I was told I will be in the hospital for 4 - 5 days so they can monitor me and get the dosage right for me.
Good morning - I wonder if you are treated for absessus is it because they showed in your sputum respiratory culture or because you had serious symptoms? I hope your treatment works for you and you can tolerate it this time. My best thoughts for you and stay strong from day to day.
Did someone come to your house to administer the Amikacin?
No
I go to the hospital this Monday. I will be in there 4 - 5 days while they administer it in combination with other drugs so they can monitor me.
I had PICC line and infused IV antibiotics myself
The Treatment of NTM is based on the sputum culture and CT if it is stable or progression .

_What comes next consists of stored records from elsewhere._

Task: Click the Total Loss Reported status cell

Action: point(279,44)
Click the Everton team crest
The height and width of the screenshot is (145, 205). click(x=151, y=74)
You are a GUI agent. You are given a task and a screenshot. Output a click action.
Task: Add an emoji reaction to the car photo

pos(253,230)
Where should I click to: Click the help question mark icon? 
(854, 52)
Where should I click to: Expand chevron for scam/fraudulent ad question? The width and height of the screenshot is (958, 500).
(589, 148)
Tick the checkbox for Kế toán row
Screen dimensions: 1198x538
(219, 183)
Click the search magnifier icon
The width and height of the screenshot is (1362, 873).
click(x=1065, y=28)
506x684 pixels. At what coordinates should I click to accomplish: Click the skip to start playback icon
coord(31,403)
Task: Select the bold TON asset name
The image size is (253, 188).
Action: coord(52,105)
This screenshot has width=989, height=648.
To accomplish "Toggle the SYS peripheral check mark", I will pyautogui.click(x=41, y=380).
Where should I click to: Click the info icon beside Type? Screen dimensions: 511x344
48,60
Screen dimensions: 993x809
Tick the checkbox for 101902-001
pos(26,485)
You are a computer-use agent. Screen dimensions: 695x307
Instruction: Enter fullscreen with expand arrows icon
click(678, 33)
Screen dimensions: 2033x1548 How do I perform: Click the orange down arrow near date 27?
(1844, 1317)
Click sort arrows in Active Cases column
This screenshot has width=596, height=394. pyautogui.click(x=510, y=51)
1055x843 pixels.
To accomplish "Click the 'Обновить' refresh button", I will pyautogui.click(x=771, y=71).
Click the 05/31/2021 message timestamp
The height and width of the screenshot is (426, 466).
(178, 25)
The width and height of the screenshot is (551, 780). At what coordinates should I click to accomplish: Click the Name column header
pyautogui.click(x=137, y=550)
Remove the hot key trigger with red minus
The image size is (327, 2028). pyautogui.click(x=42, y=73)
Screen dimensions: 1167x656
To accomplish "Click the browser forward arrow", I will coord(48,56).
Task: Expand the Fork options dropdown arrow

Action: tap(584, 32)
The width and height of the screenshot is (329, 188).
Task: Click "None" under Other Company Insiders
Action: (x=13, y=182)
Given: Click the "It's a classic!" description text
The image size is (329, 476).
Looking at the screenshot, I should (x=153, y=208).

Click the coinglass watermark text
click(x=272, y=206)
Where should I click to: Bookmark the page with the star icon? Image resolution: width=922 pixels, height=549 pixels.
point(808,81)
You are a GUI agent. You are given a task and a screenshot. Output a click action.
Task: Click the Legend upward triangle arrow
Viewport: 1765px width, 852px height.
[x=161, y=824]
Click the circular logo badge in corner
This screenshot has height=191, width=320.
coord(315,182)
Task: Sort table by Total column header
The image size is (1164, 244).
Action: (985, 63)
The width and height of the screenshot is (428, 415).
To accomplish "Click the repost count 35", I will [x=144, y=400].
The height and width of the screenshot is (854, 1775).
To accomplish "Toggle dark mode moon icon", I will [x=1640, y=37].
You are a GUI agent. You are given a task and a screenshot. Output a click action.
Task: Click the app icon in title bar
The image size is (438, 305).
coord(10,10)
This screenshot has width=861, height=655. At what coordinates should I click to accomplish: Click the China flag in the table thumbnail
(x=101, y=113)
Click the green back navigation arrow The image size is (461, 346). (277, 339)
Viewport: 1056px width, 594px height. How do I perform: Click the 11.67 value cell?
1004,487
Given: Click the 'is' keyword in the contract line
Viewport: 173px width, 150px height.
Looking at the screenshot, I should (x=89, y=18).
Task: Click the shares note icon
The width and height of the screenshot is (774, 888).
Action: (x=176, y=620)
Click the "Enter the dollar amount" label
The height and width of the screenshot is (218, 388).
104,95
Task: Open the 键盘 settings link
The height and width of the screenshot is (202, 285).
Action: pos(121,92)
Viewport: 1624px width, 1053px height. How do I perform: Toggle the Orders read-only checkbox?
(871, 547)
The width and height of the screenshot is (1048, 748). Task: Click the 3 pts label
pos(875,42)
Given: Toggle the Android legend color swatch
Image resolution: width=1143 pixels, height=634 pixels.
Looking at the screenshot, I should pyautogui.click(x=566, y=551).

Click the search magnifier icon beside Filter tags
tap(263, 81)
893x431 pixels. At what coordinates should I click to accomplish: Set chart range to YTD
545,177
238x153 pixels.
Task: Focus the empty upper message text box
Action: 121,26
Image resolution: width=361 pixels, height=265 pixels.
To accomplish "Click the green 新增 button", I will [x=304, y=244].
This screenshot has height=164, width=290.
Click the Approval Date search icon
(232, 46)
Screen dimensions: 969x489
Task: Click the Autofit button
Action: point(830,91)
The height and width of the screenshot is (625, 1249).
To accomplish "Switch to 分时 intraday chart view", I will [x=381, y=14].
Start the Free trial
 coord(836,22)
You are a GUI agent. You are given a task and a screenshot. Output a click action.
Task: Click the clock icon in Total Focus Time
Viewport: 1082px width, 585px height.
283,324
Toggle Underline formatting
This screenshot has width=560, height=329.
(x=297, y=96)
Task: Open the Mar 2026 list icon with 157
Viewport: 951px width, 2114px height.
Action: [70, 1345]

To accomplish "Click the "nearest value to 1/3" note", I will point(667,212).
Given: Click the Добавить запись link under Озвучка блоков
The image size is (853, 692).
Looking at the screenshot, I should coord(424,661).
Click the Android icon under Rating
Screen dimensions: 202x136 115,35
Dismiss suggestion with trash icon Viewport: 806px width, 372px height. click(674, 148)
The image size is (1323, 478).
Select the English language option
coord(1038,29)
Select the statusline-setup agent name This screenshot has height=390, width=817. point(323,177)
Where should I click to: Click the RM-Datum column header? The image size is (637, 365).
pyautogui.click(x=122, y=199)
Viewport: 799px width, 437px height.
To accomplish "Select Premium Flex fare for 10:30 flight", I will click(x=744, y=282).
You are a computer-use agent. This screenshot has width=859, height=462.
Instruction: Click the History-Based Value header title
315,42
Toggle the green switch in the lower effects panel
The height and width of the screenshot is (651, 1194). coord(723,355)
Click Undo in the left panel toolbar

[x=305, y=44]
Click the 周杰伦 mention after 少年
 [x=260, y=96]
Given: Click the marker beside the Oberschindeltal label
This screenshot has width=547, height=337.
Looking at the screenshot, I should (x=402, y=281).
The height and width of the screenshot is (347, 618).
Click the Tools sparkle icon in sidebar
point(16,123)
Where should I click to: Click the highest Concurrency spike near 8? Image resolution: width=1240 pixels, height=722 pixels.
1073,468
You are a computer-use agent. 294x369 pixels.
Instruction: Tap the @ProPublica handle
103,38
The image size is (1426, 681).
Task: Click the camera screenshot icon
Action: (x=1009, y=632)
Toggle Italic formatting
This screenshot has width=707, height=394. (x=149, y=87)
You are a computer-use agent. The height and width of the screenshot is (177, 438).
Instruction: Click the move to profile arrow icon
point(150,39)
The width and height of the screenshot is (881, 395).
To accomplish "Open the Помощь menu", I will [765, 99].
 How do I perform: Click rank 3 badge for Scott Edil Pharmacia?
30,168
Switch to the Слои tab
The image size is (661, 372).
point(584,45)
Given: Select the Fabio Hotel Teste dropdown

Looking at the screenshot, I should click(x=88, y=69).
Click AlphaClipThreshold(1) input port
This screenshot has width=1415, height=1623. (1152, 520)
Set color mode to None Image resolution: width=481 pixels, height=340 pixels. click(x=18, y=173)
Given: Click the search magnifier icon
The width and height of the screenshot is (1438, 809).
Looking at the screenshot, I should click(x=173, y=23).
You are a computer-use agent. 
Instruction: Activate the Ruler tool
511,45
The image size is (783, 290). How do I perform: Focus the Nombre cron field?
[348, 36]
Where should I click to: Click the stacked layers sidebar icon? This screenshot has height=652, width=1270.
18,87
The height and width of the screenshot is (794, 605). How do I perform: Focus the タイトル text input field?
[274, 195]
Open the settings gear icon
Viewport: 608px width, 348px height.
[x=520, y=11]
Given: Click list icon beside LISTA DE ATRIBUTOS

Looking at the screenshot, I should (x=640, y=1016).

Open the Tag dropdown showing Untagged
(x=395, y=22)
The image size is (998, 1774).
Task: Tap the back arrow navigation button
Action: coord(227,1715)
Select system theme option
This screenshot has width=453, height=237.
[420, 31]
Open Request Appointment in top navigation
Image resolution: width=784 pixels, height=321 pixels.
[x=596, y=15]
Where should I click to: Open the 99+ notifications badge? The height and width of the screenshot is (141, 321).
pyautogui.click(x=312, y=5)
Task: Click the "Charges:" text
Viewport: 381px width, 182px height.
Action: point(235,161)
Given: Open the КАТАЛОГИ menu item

My Abscessus did not show up in my sputum sample only by Bronchoscopy. My colony count is low and I have no symptoms so they are not treating yet. I still use Levalbuterol, nebulize Sodium Chloride 7% and use vest twice daily.
Hi tconz. I've begun getting abscessus in my sputum. We're waiting on the most recent one to finalize results. My pulmo said if it shows positive for abscessus he will start treatment. No results for MAC or abscessus ever show colony count. I can ask him when I see him in a couple of weeks but wondering how you get that information rather than just positive or negative. Thanks.
My Abscessus did not show up on sputum samples until 2 months after Bronchoscopy. Since I go to NJH they perform very detailed testing and it actually takes 6-8 weeks to get final AFB results for Abscessus, etc. At that time the colony count is on the final report. I don't think many Pulmonologist or ID ask for colony count but it is very important when knowing when and how to treat.